→ RECORDS SUPPLIED
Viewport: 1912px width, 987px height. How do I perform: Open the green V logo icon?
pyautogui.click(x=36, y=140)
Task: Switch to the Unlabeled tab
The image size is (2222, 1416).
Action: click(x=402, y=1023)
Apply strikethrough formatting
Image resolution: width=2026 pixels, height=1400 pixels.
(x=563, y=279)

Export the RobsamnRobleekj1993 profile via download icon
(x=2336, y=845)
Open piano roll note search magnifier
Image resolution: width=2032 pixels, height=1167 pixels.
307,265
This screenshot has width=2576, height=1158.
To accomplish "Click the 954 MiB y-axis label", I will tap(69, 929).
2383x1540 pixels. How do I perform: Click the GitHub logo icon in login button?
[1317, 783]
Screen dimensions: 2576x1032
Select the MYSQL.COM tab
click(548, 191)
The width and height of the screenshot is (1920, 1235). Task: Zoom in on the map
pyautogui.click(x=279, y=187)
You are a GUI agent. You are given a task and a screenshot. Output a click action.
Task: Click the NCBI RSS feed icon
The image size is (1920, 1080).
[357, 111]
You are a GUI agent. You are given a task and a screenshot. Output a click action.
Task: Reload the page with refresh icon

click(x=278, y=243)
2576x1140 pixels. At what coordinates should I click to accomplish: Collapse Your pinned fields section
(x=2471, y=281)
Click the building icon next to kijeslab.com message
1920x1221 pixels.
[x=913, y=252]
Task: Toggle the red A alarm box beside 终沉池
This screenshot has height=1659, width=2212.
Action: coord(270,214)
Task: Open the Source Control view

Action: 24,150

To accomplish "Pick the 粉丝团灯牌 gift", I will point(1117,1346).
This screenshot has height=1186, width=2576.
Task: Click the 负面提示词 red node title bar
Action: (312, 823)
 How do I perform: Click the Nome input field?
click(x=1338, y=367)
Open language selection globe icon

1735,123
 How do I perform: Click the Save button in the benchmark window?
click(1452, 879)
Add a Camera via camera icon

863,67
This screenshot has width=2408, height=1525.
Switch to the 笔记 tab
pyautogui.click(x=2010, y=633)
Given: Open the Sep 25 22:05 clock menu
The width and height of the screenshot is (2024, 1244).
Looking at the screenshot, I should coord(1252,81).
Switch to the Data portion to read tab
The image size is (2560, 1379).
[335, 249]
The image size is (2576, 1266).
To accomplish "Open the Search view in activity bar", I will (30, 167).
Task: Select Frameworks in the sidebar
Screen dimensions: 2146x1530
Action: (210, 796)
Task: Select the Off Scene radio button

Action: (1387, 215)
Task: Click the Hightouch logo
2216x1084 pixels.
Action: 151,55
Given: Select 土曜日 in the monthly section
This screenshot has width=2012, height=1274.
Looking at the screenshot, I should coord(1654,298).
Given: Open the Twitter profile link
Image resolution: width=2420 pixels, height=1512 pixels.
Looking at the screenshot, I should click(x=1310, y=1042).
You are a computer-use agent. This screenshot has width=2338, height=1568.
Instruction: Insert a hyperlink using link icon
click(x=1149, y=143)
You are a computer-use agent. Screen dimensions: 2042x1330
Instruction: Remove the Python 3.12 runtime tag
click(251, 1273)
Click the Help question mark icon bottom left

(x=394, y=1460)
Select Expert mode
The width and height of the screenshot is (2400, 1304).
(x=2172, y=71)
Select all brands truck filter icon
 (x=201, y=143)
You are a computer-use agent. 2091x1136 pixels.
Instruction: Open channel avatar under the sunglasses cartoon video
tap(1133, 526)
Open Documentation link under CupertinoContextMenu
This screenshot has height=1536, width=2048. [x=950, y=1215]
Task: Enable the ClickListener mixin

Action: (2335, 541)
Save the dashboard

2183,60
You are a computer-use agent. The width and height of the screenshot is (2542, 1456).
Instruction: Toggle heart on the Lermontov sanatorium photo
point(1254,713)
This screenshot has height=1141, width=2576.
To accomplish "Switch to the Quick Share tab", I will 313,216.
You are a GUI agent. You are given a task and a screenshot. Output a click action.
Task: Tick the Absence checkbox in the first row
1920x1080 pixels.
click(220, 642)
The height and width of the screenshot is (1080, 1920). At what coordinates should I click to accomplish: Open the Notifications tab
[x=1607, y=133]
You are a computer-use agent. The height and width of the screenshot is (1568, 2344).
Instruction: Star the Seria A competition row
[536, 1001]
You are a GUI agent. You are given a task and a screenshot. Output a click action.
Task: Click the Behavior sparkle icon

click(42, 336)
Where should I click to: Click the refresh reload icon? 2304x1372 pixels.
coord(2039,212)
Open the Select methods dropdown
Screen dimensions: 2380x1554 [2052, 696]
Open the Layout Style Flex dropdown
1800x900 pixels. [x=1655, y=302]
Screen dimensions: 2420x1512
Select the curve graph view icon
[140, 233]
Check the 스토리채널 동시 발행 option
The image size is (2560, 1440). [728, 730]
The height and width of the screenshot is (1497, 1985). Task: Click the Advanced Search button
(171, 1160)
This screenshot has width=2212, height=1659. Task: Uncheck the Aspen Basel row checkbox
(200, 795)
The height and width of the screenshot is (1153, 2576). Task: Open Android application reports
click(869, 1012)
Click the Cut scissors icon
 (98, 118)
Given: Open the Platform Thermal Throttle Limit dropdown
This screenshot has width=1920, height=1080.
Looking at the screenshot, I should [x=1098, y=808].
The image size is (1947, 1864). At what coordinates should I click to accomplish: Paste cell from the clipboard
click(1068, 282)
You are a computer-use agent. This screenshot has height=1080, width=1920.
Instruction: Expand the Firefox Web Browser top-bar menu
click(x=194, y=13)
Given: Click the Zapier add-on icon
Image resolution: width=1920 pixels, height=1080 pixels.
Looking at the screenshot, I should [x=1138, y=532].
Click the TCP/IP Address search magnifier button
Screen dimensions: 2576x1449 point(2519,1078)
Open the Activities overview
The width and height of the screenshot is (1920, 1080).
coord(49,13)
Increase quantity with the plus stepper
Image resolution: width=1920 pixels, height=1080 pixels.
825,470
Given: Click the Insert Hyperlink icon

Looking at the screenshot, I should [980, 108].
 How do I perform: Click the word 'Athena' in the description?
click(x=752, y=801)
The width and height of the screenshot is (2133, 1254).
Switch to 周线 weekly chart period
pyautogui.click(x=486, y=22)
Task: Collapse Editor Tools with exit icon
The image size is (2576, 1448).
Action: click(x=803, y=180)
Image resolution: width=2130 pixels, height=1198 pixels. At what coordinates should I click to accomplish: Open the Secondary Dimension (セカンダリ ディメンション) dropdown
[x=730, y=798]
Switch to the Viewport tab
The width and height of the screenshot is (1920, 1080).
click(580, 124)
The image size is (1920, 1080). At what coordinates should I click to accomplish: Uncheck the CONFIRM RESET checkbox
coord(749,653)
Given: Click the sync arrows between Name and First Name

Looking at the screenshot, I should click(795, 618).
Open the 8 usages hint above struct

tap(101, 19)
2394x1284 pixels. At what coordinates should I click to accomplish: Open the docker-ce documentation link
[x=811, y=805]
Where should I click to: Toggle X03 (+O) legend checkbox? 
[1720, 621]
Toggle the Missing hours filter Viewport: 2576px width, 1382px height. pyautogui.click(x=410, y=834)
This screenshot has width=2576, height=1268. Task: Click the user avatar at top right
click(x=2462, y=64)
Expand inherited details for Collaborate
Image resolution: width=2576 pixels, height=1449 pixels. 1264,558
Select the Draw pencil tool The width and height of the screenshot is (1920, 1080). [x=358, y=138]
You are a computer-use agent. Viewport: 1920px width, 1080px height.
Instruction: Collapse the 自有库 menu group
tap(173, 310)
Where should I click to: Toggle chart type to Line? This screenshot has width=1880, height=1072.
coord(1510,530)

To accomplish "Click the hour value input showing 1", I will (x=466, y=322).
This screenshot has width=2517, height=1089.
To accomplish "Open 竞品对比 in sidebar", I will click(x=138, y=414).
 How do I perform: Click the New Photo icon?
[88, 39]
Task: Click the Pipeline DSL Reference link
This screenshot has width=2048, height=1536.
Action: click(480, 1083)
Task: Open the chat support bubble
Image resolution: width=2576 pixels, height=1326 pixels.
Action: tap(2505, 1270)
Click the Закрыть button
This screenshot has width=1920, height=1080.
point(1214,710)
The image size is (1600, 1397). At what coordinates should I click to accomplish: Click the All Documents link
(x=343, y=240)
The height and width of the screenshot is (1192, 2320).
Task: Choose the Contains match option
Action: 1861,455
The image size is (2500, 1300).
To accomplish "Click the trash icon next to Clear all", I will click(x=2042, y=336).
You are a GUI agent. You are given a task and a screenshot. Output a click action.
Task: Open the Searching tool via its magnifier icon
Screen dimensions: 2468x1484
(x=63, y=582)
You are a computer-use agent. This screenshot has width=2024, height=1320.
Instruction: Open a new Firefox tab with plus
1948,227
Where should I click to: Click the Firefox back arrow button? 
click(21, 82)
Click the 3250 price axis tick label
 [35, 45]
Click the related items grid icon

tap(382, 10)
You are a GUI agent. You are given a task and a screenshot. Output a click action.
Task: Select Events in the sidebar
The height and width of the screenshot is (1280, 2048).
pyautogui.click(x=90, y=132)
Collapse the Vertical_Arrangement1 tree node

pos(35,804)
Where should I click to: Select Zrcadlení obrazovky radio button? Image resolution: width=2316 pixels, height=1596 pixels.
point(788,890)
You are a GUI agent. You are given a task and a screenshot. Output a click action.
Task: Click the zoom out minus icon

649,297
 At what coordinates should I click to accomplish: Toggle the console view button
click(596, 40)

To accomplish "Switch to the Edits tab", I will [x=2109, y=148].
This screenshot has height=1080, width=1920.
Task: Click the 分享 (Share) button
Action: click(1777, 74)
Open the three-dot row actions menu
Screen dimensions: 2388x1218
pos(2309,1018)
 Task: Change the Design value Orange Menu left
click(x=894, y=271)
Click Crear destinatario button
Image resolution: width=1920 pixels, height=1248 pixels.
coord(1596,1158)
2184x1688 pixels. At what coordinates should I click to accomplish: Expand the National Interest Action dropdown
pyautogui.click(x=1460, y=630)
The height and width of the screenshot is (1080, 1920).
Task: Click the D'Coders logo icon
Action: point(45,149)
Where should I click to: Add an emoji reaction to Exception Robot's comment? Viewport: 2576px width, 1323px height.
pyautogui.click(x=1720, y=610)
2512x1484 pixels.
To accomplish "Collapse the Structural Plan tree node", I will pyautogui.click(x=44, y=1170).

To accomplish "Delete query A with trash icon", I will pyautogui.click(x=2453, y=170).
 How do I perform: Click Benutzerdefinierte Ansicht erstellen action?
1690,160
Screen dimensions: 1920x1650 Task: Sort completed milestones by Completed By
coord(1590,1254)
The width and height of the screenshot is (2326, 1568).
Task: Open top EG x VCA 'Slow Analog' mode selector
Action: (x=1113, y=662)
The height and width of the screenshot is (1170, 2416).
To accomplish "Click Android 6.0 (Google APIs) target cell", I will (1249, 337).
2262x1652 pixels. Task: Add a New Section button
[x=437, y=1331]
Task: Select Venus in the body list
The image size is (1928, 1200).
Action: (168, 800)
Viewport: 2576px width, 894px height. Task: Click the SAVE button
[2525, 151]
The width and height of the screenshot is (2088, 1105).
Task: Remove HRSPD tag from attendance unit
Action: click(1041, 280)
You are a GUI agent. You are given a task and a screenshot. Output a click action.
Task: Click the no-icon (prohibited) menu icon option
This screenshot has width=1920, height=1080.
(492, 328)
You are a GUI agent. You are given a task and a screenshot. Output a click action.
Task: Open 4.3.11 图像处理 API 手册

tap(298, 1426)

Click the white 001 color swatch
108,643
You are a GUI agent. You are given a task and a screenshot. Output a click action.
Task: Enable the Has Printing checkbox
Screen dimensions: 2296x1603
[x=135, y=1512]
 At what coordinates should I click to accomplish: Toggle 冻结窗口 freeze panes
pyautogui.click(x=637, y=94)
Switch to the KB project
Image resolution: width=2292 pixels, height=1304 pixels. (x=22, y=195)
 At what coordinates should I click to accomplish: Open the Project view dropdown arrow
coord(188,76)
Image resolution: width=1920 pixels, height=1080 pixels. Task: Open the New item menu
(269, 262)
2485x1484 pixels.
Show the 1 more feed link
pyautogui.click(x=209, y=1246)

→ THE PROBLEM
Go through the entries above, and wherever a line holds the word "trash", copy that line.

→ RESPONSE AREA
To accomplish "Click the trash icon next to Clear all", I will click(x=2042, y=336).
To accomplish "Delete query A with trash icon", I will pyautogui.click(x=2453, y=170).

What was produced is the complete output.